Lettre 926 : Pierre Bayle à Daniel de Larroque

[Rotterdam, le] 11 juin 1693

J’ay lu avec beaucoup de plaisir le traitté qui vient de paroître : De vitâ et moribus Epicuri, par M. du Rondel [1]. Il est tout plein d’erudition exquise, et il ne prouve pas trop mal qu’il a cru l’influence des dieux sur les affaires humaines. Les deux lettres contre la Vie de Monsieur Descartes m’ont paru fort polies et fort vives [2]… M. Baillet est tombé là en de dangereuses mains ; on pousse la raillerie cruellement. Je ne sçais si patience d’auteur fut jamais à l’epreuve de pareilles attaques.

Nouvelles remarques du P[ère] Bouhours réimprimées à Amsterdam. La Bibliot[hèque] / univers[elle] en parle [3] : il me semble qu’il a raison dans quelques unes de ses censures mentionnées dans l’extrait, contre le Testament de Mons. On dit qu’ un janseniste lui a repondu [4], et une personne qui a vu cette reponse, m’a dit qu’elle l’avoit trouvée trés bonne.

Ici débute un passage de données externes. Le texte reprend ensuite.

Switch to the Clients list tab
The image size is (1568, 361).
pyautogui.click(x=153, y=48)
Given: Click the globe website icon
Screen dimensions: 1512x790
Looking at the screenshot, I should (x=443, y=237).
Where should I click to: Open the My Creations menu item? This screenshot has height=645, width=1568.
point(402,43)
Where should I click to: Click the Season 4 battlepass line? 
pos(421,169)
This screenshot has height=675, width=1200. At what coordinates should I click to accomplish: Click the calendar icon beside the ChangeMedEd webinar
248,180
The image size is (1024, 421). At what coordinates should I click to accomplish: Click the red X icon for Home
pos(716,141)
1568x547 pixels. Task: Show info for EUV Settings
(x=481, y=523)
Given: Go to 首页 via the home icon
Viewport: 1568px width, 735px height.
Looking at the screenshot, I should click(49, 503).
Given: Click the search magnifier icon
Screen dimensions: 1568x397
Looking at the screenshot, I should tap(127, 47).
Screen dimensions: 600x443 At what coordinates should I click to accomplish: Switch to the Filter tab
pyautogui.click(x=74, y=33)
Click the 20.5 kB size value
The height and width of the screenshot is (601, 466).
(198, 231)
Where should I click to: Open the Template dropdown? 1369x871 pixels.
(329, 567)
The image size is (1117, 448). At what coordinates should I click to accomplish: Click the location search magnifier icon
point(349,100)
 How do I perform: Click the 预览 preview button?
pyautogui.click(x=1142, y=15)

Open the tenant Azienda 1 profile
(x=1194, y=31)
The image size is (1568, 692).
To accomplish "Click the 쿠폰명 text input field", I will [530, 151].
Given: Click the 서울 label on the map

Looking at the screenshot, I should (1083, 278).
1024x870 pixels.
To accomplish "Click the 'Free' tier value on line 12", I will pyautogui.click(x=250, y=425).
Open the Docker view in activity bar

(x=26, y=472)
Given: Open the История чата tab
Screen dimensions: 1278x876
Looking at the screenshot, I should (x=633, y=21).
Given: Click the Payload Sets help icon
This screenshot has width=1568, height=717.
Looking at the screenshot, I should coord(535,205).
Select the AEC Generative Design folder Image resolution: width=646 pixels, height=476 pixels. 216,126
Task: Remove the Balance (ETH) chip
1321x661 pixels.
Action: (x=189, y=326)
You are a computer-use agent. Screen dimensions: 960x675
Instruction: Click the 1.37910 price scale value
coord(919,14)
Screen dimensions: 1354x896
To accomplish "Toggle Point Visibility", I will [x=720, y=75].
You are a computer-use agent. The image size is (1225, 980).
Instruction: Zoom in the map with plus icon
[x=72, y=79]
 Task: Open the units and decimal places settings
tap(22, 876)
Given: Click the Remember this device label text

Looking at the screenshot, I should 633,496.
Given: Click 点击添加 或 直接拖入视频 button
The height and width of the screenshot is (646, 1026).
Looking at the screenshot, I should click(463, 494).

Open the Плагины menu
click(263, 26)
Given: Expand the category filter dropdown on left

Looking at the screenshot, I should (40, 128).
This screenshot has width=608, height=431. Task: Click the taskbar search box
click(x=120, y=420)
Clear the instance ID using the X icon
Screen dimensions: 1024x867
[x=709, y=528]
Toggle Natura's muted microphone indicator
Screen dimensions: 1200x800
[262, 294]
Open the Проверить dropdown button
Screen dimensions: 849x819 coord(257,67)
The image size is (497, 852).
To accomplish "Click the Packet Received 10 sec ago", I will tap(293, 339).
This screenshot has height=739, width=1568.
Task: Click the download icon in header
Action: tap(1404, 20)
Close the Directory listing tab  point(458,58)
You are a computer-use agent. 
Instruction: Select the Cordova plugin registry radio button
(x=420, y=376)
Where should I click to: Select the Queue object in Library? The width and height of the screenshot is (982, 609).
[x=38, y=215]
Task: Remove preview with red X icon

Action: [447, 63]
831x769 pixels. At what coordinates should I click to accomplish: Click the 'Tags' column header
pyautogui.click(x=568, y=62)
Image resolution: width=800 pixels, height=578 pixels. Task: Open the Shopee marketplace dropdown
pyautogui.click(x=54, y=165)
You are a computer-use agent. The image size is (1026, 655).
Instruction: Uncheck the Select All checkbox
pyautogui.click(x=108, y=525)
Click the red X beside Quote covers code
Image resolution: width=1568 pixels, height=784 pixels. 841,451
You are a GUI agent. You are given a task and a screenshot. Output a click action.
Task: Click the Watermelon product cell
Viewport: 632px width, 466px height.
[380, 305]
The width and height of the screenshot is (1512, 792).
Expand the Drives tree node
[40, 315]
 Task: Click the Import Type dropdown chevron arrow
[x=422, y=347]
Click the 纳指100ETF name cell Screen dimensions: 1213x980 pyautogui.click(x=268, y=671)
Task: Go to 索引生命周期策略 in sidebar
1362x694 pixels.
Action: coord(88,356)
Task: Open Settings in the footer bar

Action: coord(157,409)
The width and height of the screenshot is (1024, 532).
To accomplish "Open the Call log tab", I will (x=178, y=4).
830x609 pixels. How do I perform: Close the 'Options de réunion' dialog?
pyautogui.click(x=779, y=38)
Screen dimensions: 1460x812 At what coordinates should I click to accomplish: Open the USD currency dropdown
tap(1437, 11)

M. Drelincourt vient de publier le Tableau d’Achille [5]. Ce n’est qu’un tissu de tout ce qui se trouve dans les livres touchant ce héros, et en bien et en mal. Il ne rapporte pas les passages, il ne fait que les citer avec la derniere exactitude : le fait meme, je veux dire qu’Achille a été tel ou tel, a fait ceci ou cela, est posé comme une these, et au bas sont les indications des preuves.

Il y a deux Entretiens d’un abbé et d’un jesuite, qui m’ont paru fort plats et froids ; ils regardent une ordonnance de l’archev[eque] de Malines contre les jansenistes [6]. Ceux cy ont en sa personne un grand inquisiteur, à ce qu’ils pretendent, et cela fait qu’ils ne l’epargnent pas dans leurs livres.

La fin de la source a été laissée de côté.